##### Data for this exercise
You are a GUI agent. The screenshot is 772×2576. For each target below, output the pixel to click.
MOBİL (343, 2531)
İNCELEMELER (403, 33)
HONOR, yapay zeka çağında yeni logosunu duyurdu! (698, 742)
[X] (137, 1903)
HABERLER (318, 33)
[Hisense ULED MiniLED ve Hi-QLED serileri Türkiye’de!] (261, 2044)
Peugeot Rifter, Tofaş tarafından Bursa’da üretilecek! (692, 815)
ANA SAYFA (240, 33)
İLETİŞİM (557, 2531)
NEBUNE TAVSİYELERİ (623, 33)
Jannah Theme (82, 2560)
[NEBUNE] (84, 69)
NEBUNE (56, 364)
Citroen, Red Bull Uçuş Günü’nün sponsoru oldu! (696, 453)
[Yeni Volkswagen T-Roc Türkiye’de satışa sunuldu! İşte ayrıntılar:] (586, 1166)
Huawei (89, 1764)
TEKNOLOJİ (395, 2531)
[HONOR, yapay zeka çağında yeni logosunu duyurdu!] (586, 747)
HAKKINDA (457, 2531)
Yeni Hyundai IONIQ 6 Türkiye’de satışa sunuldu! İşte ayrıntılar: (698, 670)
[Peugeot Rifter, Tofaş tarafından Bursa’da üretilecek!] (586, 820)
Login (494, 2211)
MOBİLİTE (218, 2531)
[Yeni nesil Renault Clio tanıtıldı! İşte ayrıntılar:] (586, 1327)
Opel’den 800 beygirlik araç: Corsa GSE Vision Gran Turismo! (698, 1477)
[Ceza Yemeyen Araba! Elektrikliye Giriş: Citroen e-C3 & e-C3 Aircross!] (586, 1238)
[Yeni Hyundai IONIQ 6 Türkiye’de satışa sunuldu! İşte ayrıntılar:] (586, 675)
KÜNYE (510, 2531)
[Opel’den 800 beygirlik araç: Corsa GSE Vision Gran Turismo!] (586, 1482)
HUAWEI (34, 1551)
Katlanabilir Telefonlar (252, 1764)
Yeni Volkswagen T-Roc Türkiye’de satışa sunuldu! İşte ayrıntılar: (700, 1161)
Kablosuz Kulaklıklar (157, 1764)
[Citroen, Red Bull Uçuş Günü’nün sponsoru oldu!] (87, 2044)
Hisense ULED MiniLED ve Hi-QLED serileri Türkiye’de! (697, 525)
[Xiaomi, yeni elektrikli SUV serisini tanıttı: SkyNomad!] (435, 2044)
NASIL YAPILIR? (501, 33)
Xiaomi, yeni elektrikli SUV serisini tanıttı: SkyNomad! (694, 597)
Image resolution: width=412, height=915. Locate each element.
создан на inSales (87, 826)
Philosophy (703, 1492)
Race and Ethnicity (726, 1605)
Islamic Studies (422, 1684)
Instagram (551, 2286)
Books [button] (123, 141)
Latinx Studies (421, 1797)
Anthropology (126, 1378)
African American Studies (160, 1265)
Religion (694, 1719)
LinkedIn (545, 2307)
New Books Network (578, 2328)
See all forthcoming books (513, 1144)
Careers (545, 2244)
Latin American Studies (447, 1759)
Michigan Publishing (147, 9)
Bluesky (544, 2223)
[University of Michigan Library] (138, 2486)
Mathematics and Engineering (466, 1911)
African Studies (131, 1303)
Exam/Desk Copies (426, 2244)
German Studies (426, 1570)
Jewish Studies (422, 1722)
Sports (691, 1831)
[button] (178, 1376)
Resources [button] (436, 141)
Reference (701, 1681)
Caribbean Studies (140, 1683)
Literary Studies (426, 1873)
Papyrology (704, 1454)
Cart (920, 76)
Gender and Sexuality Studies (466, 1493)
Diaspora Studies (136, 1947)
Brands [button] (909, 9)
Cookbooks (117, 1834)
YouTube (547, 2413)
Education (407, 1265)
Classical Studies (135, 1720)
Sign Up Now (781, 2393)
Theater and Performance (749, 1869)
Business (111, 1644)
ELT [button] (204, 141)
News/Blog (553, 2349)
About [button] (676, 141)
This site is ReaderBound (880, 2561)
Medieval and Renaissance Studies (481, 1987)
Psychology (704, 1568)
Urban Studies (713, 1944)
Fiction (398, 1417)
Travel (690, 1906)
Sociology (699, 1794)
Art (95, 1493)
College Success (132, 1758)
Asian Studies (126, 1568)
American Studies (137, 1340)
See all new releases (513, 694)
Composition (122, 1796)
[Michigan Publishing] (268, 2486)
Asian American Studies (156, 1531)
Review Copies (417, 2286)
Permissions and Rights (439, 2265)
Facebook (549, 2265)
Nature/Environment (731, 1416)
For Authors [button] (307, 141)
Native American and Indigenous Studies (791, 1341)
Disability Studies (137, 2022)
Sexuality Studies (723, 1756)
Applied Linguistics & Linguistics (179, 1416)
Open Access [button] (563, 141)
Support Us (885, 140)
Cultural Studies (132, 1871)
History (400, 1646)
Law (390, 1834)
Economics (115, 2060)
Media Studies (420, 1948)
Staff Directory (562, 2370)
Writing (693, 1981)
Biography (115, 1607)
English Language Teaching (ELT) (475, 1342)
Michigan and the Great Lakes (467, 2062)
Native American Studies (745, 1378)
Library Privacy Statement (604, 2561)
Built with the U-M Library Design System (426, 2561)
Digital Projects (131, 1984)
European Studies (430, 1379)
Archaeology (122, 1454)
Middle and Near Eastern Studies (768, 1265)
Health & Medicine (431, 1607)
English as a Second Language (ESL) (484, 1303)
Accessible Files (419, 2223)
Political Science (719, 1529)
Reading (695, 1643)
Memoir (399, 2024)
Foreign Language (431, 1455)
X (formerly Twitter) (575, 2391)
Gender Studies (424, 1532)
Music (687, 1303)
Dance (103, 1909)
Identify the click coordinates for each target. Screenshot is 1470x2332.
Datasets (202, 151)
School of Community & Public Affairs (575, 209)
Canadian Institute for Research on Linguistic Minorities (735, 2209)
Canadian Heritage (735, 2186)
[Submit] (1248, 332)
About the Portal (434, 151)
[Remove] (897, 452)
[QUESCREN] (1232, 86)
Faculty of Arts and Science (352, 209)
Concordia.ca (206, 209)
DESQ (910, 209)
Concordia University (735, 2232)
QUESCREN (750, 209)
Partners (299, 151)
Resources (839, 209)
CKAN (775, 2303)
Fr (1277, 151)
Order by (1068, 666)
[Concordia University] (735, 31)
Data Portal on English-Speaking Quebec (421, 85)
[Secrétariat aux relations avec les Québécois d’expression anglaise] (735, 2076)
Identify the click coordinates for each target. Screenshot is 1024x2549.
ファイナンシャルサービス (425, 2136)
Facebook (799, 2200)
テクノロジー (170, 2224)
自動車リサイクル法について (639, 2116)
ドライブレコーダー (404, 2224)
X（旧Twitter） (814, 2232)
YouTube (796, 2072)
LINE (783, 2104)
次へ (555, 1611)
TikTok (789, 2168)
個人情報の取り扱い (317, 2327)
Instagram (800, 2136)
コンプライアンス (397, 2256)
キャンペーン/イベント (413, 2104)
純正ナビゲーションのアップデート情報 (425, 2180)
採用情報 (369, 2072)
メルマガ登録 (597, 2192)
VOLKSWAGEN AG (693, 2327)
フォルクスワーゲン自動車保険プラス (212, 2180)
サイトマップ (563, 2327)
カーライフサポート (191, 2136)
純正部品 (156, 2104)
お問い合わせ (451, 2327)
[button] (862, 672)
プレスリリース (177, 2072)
##########
What to do =>
Retype the records in full. Keep every line identical to the original.

Reply to the task =>
You are a GUI agent. The screenshot is 772×2576. For each target below, output the pixel to click.
MOBİL (343, 2531)
İNCELEMELER (403, 33)
HONOR, yapay zeka çağında yeni logosunu duyurdu! (698, 742)
[X] (137, 1903)
HABERLER (318, 33)
[Hisense ULED MiniLED ve Hi-QLED serileri Türkiye’de!] (261, 2044)
Peugeot Rifter, Tofaş tarafından Bursa’da üretilecek! (692, 815)
ANA SAYFA (240, 33)
İLETİŞİM (557, 2531)
NEBUNE TAVSİYELERİ (623, 33)
Jannah Theme (82, 2560)
[NEBUNE] (84, 69)
NEBUNE (56, 364)
Citroen, Red Bull Uçuş Günü’nün sponsoru oldu! (696, 453)
[Yeni Volkswagen T-Roc Türkiye’de satışa sunuldu! İşte ayrıntılar:] (586, 1166)
Huawei (89, 1764)
TEKNOLOJİ (395, 2531)
[HONOR, yapay zeka çağında yeni logosunu duyurdu!] (586, 747)
HAKKINDA (457, 2531)
Yeni Hyundai IONIQ 6 Türkiye’de satışa sunuldu! İşte ayrıntılar: (698, 670)
[Peugeot Rifter, Tofaş tarafından Bursa’da üretilecek!] (586, 820)
Login (494, 2211)
MOBİLİTE (218, 2531)
[Yeni nesil Renault Clio tanıtıldı! İşte ayrıntılar:] (586, 1327)
Opel’den 800 beygirlik araç: Corsa GSE Vision Gran Turismo! (698, 1477)
[Ceza Yemeyen Araba! Elektrikliye Giriş: Citroen e-C3 & e-C3 Aircross!] (586, 1238)
[Yeni Hyundai IONIQ 6 Türkiye’de satışa sunuldu! İşte ayrıntılar:] (586, 675)
KÜNYE (510, 2531)
[Opel’den 800 beygirlik araç: Corsa GSE Vision Gran Turismo!] (586, 1482)
HUAWEI (34, 1551)
Katlanabilir Telefonlar (252, 1764)
Yeni Volkswagen T-Roc Türkiye’de satışa sunuldu! İşte ayrıntılar: (700, 1161)
Kablosuz Kulaklıklar (157, 1764)
[Citroen, Red Bull Uçuş Günü’nün sponsoru oldu!] (87, 2044)
Hisense ULED MiniLED ve Hi-QLED serileri Türkiye’de! (697, 525)
[Xiaomi, yeni elektrikli SUV serisini tanıttı: SkyNomad!] (435, 2044)
NASIL YAPILIR? (501, 33)
Xiaomi, yeni elektrikli SUV serisini tanıttı: SkyNomad! (694, 597)
Image resolution: width=412, height=915. Locate each element.
создан на inSales (87, 826)
Philosophy (703, 1492)
Race and Ethnicity (726, 1605)
Islamic Studies (422, 1684)
Instagram (551, 2286)
Books [button] (123, 141)
Latinx Studies (421, 1797)
Anthropology (126, 1378)
African American Studies (160, 1265)
Religion (694, 1719)
LinkedIn (545, 2307)
New Books Network (578, 2328)
See all forthcoming books (513, 1144)
Careers (545, 2244)
Latin American Studies (447, 1759)
Michigan Publishing (147, 9)
Bluesky (544, 2223)
[University of Michigan Library] (138, 2486)
Mathematics and Engineering (466, 1911)
African Studies (131, 1303)
Exam/Desk Copies (426, 2244)
German Studies (426, 1570)
Jewish Studies (422, 1722)
Sports (691, 1831)
[button] (178, 1376)
Resources [button] (436, 141)
Reference (701, 1681)
Caribbean Studies (140, 1683)
Literary Studies (426, 1873)
Papyrology (704, 1454)
Cart (920, 76)
Gender and Sexuality Studies (466, 1493)
Diaspora Studies (136, 1947)
Brands [button] (909, 9)
Cookbooks (117, 1834)
YouTube (547, 2413)
Education (407, 1265)
Classical Studies (135, 1720)
Sign Up Now (781, 2393)
Theater and Performance (749, 1869)
Business (111, 1644)
ELT [button] (204, 141)
News/Blog (553, 2349)
About [button] (676, 141)
This site is ReaderBound (880, 2561)
Medieval and Renaissance Studies (481, 1987)
Psychology (704, 1568)
Urban Studies (713, 1944)
Fiction (398, 1417)
Travel (690, 1906)
Sociology (699, 1794)
Art (95, 1493)
College Success (132, 1758)
Asian Studies (126, 1568)
American Studies (137, 1340)
See all new releases (513, 694)
Composition (122, 1796)
[Michigan Publishing] (268, 2486)
Asian American Studies (156, 1531)
Review Copies (417, 2286)
Permissions and Rights (439, 2265)
Facebook (549, 2265)
Nature/Environment (731, 1416)
For Authors [button] (307, 141)
Native American and Indigenous Studies (791, 1341)
Disability Studies (137, 2022)
Sexuality Studies (723, 1756)
Applied Linguistics & Linguistics (179, 1416)
Open Access [button] (563, 141)
Support Us (885, 140)
Cultural Studies (132, 1871)
History (400, 1646)
Law (390, 1834)
Economics (115, 2060)
Media Studies (420, 1948)
Staff Directory (562, 2370)
Writing (693, 1981)
Biography (115, 1607)
English Language Teaching (ELT) (475, 1342)
Michigan and the Great Lakes (467, 2062)
Native American Studies (745, 1378)
Library Privacy Statement (604, 2561)
Built with the U-M Library Design System (426, 2561)
Digital Projects (131, 1984)
European Studies (430, 1379)
Archaeology (122, 1454)
Middle and Near Eastern Studies (768, 1265)
Health & Medicine (431, 1607)
English as a Second Language (ESL) (484, 1303)
Accessible Files (419, 2223)
Political Science (719, 1529)
Reading (695, 1643)
Memoir (399, 2024)
Foreign Language (431, 1455)
X (formerly Twitter) (575, 2391)
Gender Studies (424, 1532)
Music (687, 1303)
Dance (103, 1909)
Identify the click coordinates for each target. Screenshot is 1470x2332.
Datasets (202, 151)
School of Community & Public Affairs (575, 209)
Canadian Institute for Research on Linguistic Minorities (735, 2209)
Canadian Heritage (735, 2186)
[Submit] (1248, 332)
About the Portal (434, 151)
[Remove] (897, 452)
[QUESCREN] (1232, 86)
Faculty of Arts and Science (352, 209)
Concordia.ca (206, 209)
DESQ (910, 209)
Concordia University (735, 2232)
QUESCREN (750, 209)
Partners (299, 151)
Resources (839, 209)
CKAN (775, 2303)
Fr (1277, 151)
Order by (1068, 666)
[Concordia University] (735, 31)
Data Portal on English-Speaking Quebec (421, 85)
[Secrétariat aux relations avec les Québécois d’expression anglaise] (735, 2076)
Identify the click coordinates for each target. Screenshot is 1024x2549.
ファイナンシャルサービス (425, 2136)
Facebook (799, 2200)
テクノロジー (170, 2224)
自動車リサイクル法について (639, 2116)
ドライブレコーダー (404, 2224)
X（旧Twitter） (814, 2232)
YouTube (796, 2072)
LINE (783, 2104)
次へ (555, 1611)
TikTok (789, 2168)
個人情報の取り扱い (317, 2327)
Instagram (800, 2136)
コンプライアンス (397, 2256)
キャンペーン/イベント (413, 2104)
純正ナビゲーションのアップデート情報 (425, 2180)
採用情報 (369, 2072)
メルマガ登録 (597, 2192)
VOLKSWAGEN AG (693, 2327)
フォルクスワーゲン自動車保険プラス (212, 2180)
サイトマップ (563, 2327)
カーライフサポート (191, 2136)
純正部品 (156, 2104)
お問い合わせ (451, 2327)
[button] (862, 672)
プレスリリース (177, 2072)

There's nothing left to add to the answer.